=== Data for this task ===
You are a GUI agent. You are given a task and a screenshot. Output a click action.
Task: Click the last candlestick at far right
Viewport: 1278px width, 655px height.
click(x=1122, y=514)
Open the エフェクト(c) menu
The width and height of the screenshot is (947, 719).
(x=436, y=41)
===
▶ What you need to do
Copy the whole listing above word for word.

▶ Full solution
You are a GUI agent. You are given a task and a screenshot. Output a click action.
Task: Click the last candlestick at far right
Viewport: 1278px width, 655px height.
click(x=1122, y=514)
Open the エフェクト(c) menu
The width and height of the screenshot is (947, 719).
(x=436, y=41)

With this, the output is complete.